Jesse Winchester (Musiker)

Jesse Winchester (Musiker)
Jesse Winchester 2011 beim Blue Highways Festival in Utrecht, Niederlande

James Ridout Winchester (* 17. Mai 1944 in Bossier City, Louisiana) ist ein US-amerikanischer Musiker, Songwriter und Produzent, der hauptsächlich den Bereichen Country und Folk zuzuordnen ist.

Inhaltsverzeichnis

Leben

Jesse Winchster wurde als Sohn eines Berufssoldaten[1] in Bossier City, Louisiana geboren, das gegenüber von Shreveport am Red River liegt. Seine Eltern wechselten häufig den Ort; so wuchs Winchester im nördlichen Mississippi auf und in Memphis, Tennessee. Er lernte früh Klavierspielen und sang im Kirchenchor. Nachdem er aber sowohl Countrymusik als auch Rhythm'n'Blues für sich entdeckt hatte, zog es ihn zur Gitarre, was ihn während seiner Highschool-Zeit gleich in mehrere Rock'n'Roll-Bands brachte.[2] Er besuchte das Williams College in Williamstown, Massachusetts,[3] 1965 nahm er ein Germanistik- und Philosophiestudium in München auf.[4] Dort erreichte ihn 1967 die Nachricht, dass er zum Wehrdienst einberufen wurde, was zu dieser Zeit zumeist gleichbedeutend mit dem Einsatz im Vietnamkrieg war; Winchester verweigerte sich der Einberufung und entzog sich – wie insgesamt rund 50.000 Amerikaner[5] – seiner Verhaftung durch die Flucht nach Kanada. So wurde er zum prominentesten Verweigerer des Vietnamkrieges in der Musikwelt.[6]

Von nun an lebte Winchester in Montreal und bekam schnell Kontakte zur einheimischen Musikszene. Er schrieb Songs und spielte in einer frankokandischen Rockband – wodurch der kanadische Musiker Robbie Robertson von der Band auf ihn aufmerksam wurde. Der stellte Kontakt zum Dylan-Förderer Albert Grossman her.[7] So konnte Robertson 1969 Winchesters Debütalbum produzieren, das im folgenden Jahr veröffentlicht wurde. Die meisten der Lieder zeigten wehmütige Blicke auf die verlorene Heimat, den Süden der USA. Die gelungene Mischung aus leichtem Pathos, einer gewissen Wortkragheit, Humor, Ironie und griffigen Melodien sorgte dafür, dass Winchester vor allem in Musikerkreisen wahrgenommen wurde. Mit Biloxi, Brand New Tennessee Waltz und Yankee Lady enthielt das Debüt gleich drei Stücke, die fortan immer wieder gecovert wurden.[8]

Im Laufe der Siebzigerjahre veröffentlichte Winchester regelmäßig Platten. Durch den in den USA weiterhin existierenden Haftbefehl war es Winchester nicht möglich, seine Songs in den USA zu verbreiten. Das übernahmen immerhin die Musiker, die seine Lieder aufnahmen – u.a. Jimmy Buffett, Joan Baez, Anne Murray, die Everly Brothers, Jerry Jeff Walker, Fairport Convention, Tim Hardin, Emmylou Harris, Ronnie Hawkins, Nicolette Larsen, Tom Rush und Wilson Pickett. Joan Baez übrigens vergaß bei ihren Konzerten nie, wenn sie Winchester-Songs spielte, die politische Dimension zu erwähnen: Dass da ein bedeutender amerikanischer Songautor im kanadischen Exil sitzt, weil er sich weigerte, Soldat zu werden.[9] Auch in den folgenden Jahrzehnten wurden die Songs von Jesse Winchester nachgespielt, so von Reba McEntire, Elvis Costello, Wynona Judd oder Jimmie Dale Gilmore; dennoch ist er in der amerikanischen Öffentlichkeit eher im politischen Zusammenhang als im musikalischen bekannt.[10] Verantwortlich dafür ist nicht zuletzt Joan Baez, die seine Situation vor allem auf der legendären Rolling Thunder Revue von Bob Dylan immer wieder erwähnte.

(Gespeicherte Einträge)
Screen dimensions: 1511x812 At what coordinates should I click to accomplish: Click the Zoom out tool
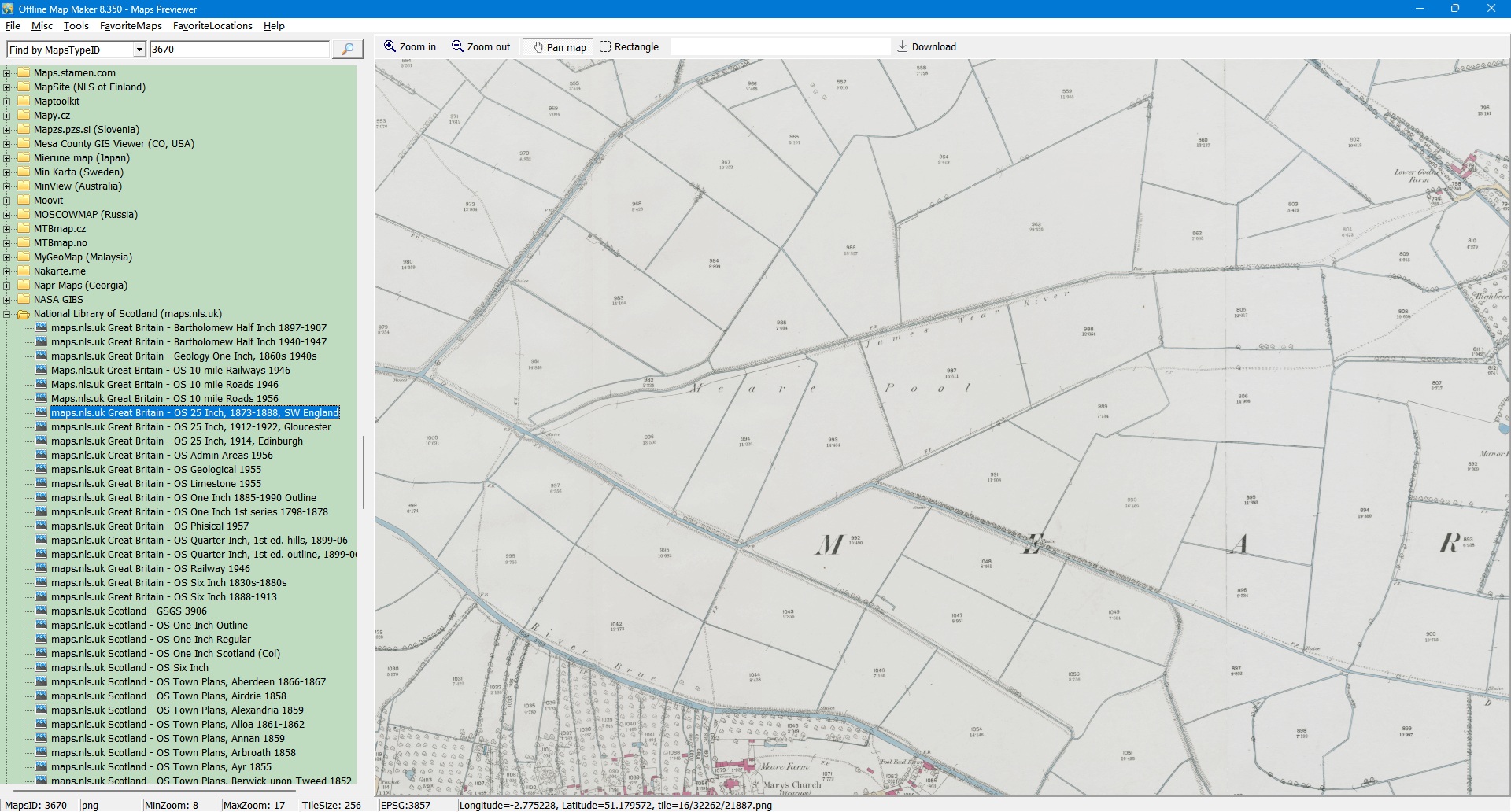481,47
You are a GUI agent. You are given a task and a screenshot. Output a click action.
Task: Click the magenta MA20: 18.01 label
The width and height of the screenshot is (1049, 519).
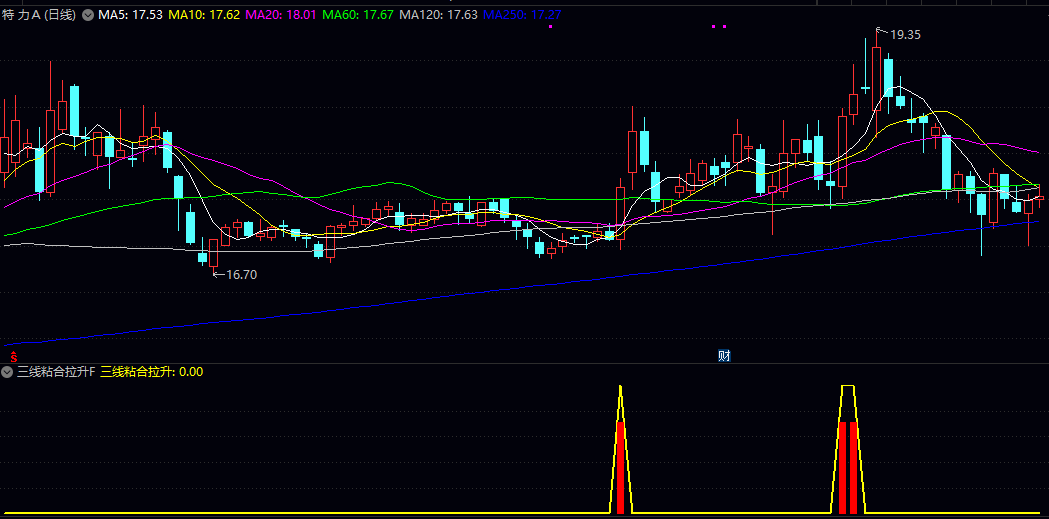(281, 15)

**Arbeitsauftrag 1**
Gib aus dem Artikel über Jesse Winchester den Teil wortgetreu aus, der mit „James Ridout Winchester“ beginnt und bis einschließlich „Folk zuzuordnen ist.“ reicht.
**Arbeitsauftrag 2**
Beantworte anhand des Artikels über Jesse Winchester:
(a) In welchem Jahr nahm Winchester sein Studium in München auf?
(b) Wer produzierte Winchesters Debütalbum?
(c) Auf welcher Tournee erwähnte Joan Baez Winchesters Situation immer wieder?
**Arbeitsauftrag 3**
Führe bitte den Artikel über Jesse Winchester im Anschluss an seinen letzten Satz fort.
Die Zeilen sind eigenständiges Material.

**Antwort zur Aufgabe 1**
James Ridout Winchester (* 17. Mai 1944 in Bossier City, Louisiana) ist ein US-amerikanischer Musiker, Songwriter und Produzent, der hauptsächlich den Bereichen Country und Folk zuzuordnen ist.

**Antwort zur Aufgabe 2**
(a) 1965
(b) Robbie Robertson
(c) Auf der Rolling Thunder Revue von Bob Dylan

**Antwort zur Aufgabe 3**
1973 nahm Winchester die kanadische Staatsbürgerschaft an, heiratete und wurde schließlich Vater von drei Kindern. Ebenfalls 1973 eröffnete Winchester ein Aufnahmestudio.[11] Dort bewies er neben dem Geschick als Songwriter auch seine Qualitäten als Begleitmusiker und Produzent. Im Jahre 1977 erließ Präsident Jimmy Carter eine Amnestie für alle, die sich der Einberufung zum Vietnamkrieg durch Flucht entzogen hatten.[12] Das gab Winchester endlich die Möglichkeit, erstmals durch die USA zu touren und so die verhinderte Popularität vielleicht doch noch zu erreichen. Er nahm auch Platten in den USA auf, aber das Material war nicht mehr so stark wie in den Jahren zuvor; der große Erfolg blieb aus.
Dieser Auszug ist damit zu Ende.